AIM OF THE EXERCISE –
Reproduce every row below verbatim, omitting the pictures from your answer.

DATA FOR THIS TASK –
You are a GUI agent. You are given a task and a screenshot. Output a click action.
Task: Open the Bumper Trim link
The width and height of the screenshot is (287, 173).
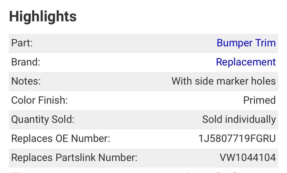246,43
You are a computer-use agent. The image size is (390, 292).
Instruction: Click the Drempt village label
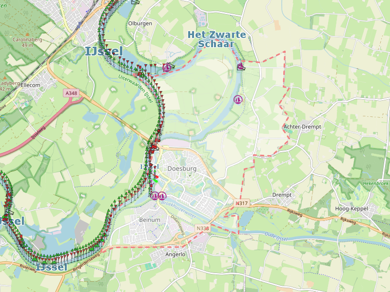click(282, 195)
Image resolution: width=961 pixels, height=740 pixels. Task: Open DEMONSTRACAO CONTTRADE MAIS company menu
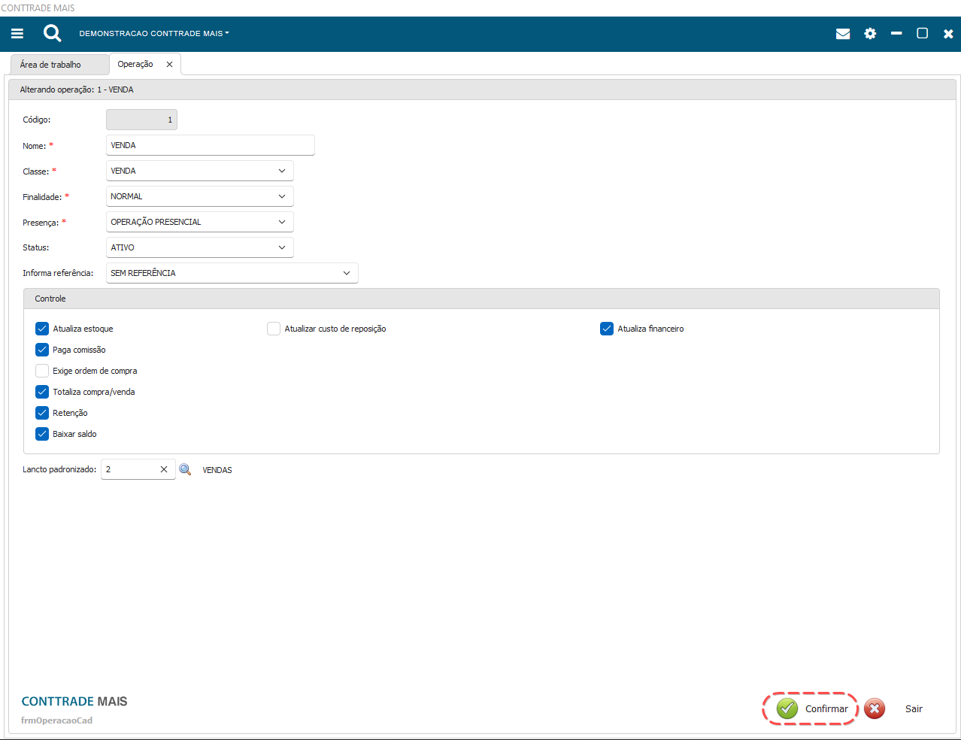pos(153,34)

EXPECTED OUTPUT –
You are a GUI agent. You are given a task and a screenshot. Output a click action.
Task: Open the Bumper Trim link
The width and height of the screenshot is (287, 173).
246,43
You are a computer-use agent. The image size is (390, 292).
Instruction: Click the Drempt village label
click(282, 195)
Image resolution: width=961 pixels, height=740 pixels. Task: Open DEMONSTRACAO CONTTRADE MAIS company menu
pos(153,34)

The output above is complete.